Die Kläger haben die weiteren Kosten des Rechtsstreits zu tragen.
Die Revision wird nicht zugelassen.
Das Urteil ist vorläufig vollstreckbar.
Gründe
Das Landgericht hat die Beklagte auf Wandelungsklage zur Zurückzahlung des
Kaufpreises von 8.691,96 Euro für ein von einem tragbaren Rechner (Laptop)

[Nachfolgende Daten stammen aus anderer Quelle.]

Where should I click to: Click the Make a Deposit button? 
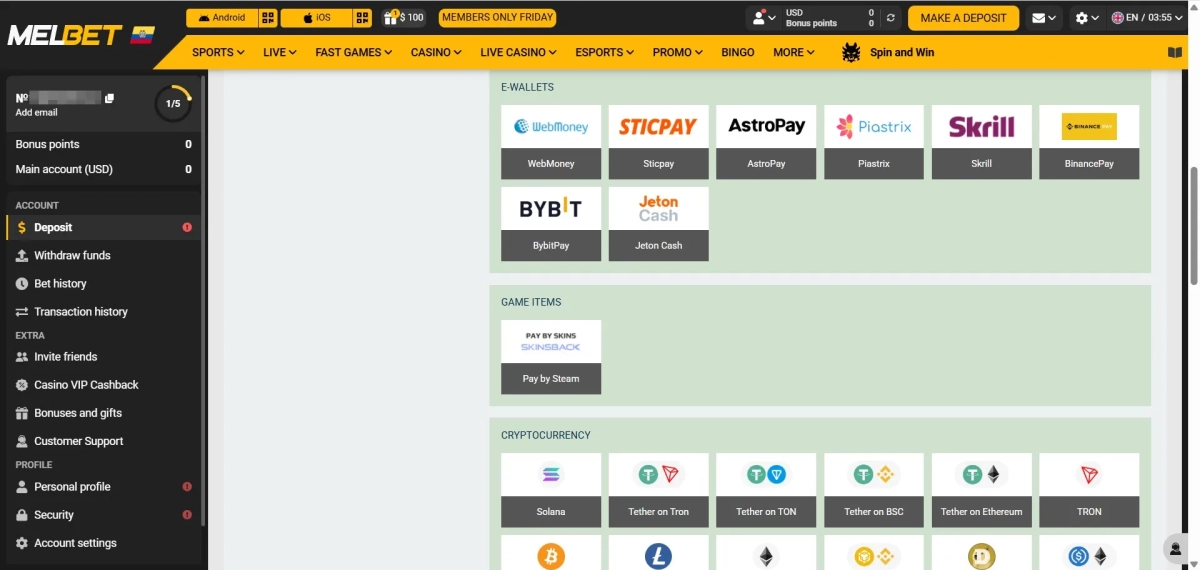[963, 18]
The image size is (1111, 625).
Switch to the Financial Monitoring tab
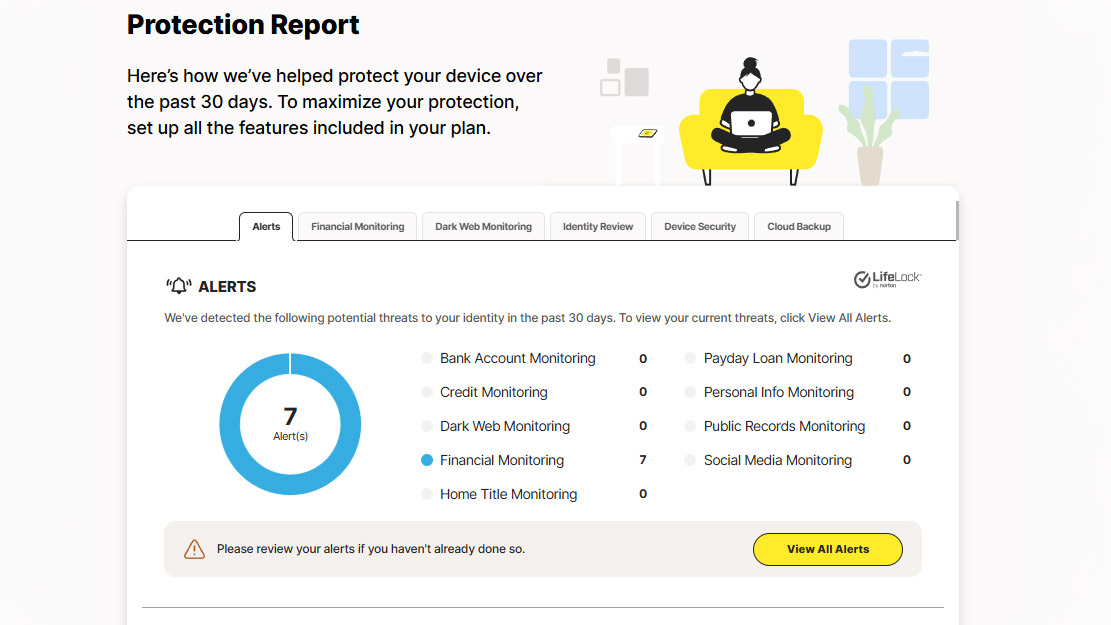pos(358,227)
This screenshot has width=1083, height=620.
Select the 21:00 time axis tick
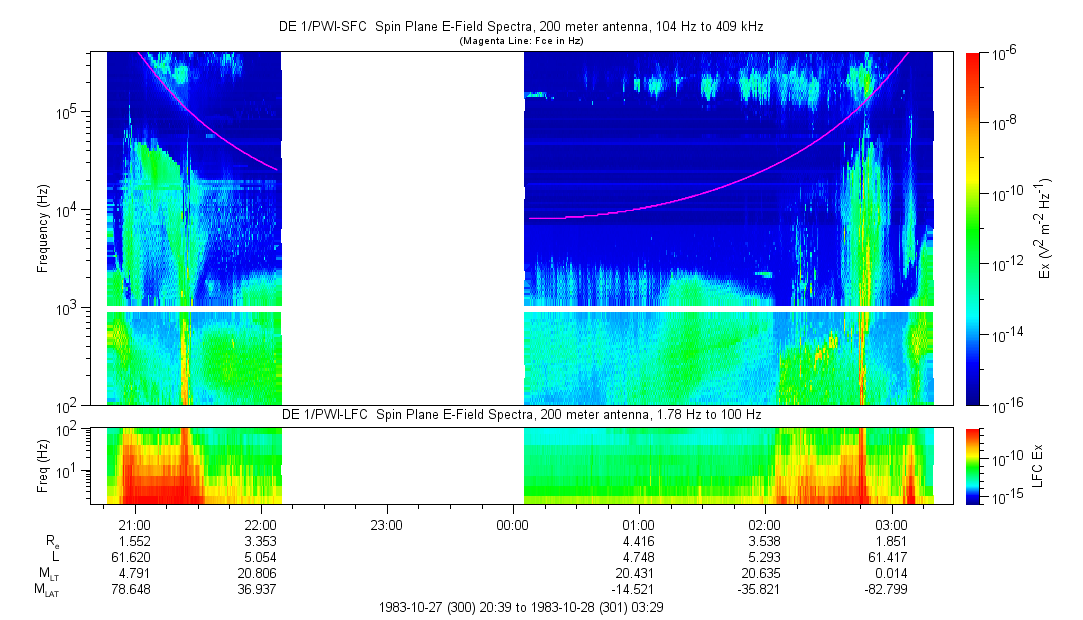tap(135, 524)
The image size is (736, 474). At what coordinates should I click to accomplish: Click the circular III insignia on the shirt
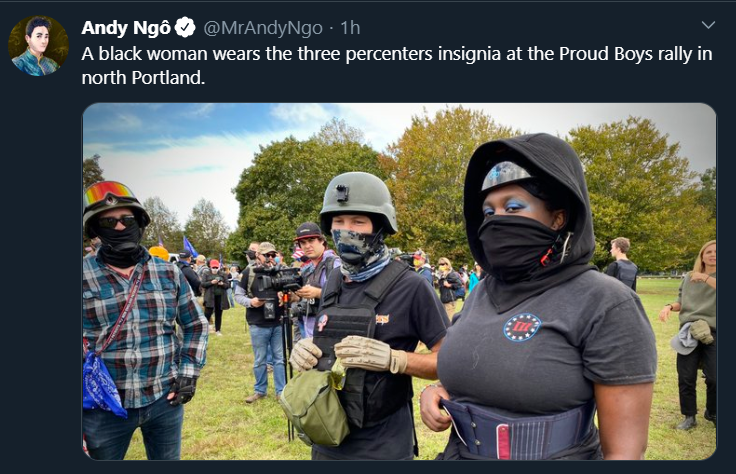(522, 327)
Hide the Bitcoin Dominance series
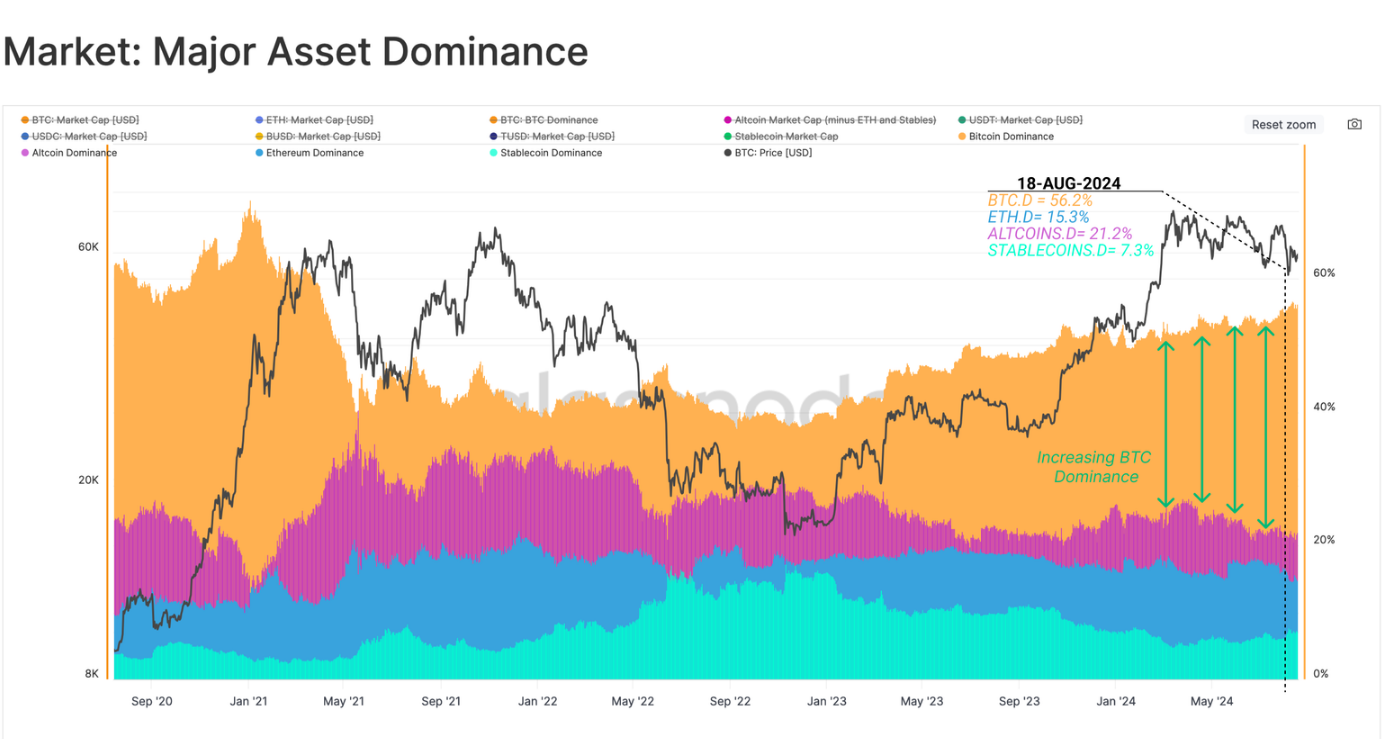 [x=1010, y=136]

gesteuertes Lackiersystem, Zug um Zug gegen Rückgabe dieses Lackiersystems,
verurteilt. Mit ihrer Berufung hat die Beklagte Klageabweisung begehrt, die Kläger
haben das angefochtene Urteil verteidigt. Im Termin vom 07.06.2002 haben die
Parteien einen Vergleich geschlossen, in dem sie sich auf eine Minderung einigten,
die Beklagte hatte bis zum 15.07.2002 einen Minderungsbetrag von 1.750 Euro an
die Kläger zu zahlen und anstelle des ursprünglichen Laptops, der im Termin
zurückgegeben wurde, einen anderen gebrauchten Laptop nebst Software zu
liefern. Wegen der Einzelheiten und des weiteren Vergleichsinhaltes wird auf das
Sitzungsprotokoll vom 07.06.2002 (Bl. 144 - 147 d. A.) Bezug genommen. Mit
Schreiben vom16.07.2002 (Bl. 175 d. A.) ließen die Kläger die Erfüllung des
Vergleiches bis zum24.07.2002 anmahnen und drohten Vollstreckung nach
Fristablauf an. Sie ließen dann auch in der Zeit bis zum 05.08.2002 den
Zahlungsanspruch vollstrecken und forderten mit Schreiben vom 06.08.2002 (Bl.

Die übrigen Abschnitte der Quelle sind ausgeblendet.